Despite the large number of cars that had been in the lay-by Conall found the meadow in which the Sanctuary lay bereft of tourists. The only signs of life were three jackdaws poking around the long grass looking for insects, seemingly unconcerned with the roar of the traffic a few feet away. As ancient monuments went the Sanctuary, Conall thought, was singularly unimpressive. Concentric rings of concrete markers now showed where the great posts of a prehistoric structure had once stood lending to this circular meadow the feel of a badly conceived modern art installation; but its view was serene: to the east in the distance lay the cragged teeth-like stones that marked the façade of a large prehistoric tomb known as West Kennet long-barrow; and to its right the strangely rounded form of Silbury hill could be seen over the shoulder of the intervening hilltop. All lay bathed in a haze that bleached the distant rises of Milk hill and Tan hill into a uniform ridge of cyan – bluer than the sky itself which was almost colourless and hurt Conall’s eyes now he had taken his sunglasses off. The wheat field next to the long-barrow was marked with a huge crop circle, a vast circle of flattened wheat with radials of increasingly smaller circles spinning counter-clockwise from the centre. These crop glyphs still amazed him however many times he’d seen them; the work, he supposed, of guerrilla artists rather than extra-terrestrials they nevertheless still possessed a certain mystery, perhaps born of their anonymity, their perfection and their elusive meaning.
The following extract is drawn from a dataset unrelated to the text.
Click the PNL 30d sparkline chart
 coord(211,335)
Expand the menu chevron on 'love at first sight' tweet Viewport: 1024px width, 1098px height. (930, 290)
Conall walked to the central concrete ring, sat himself on one of the posts, and took a pack of American Spirit tobacco out of his shirt pocket. First taking a pinch, he crumbled the already powdery tobacco onto the earth before him. Ihtsipaitapiiyo’pa, Great Spirit, he mumbled under his breath, a habit he had picked up on his last visit here from an old man who had since returned to the Ancestors - at least he was old, Conall thought, thinking of the old man; it’s easier to deal with then – a good innings as they say, trite though it may be; no one could have said it of her though: a good innings. Thirty eight years old. She’ll always be thirty eight... they shall grow not old, as we that are left grow old: Age shall not weary them, nor the years condemn. It’s not just the years that condemn, Con thought; survivors guilt; or just plain guilt – there’s a pretty fucking hefty dose of condemnation there.
He inhaled and breathed out the smoke in the direction of the swifts that were screaming and tumbling overhead beneath the criss-cross of vapour trails that divided up the sky. Not so long ago he would have looked up jealously, wishing he had been jetting off to somewhere other than where he was; somewhere where he couldn’t be reminded of things. But today Conall Astor knew that he had to stop running away.
Alone, in the circle, he put a hand over his face. Then, straightening and wiping his eyes, he drew a deep breath on his cigarette. ‘Well, I’m back!’ he said.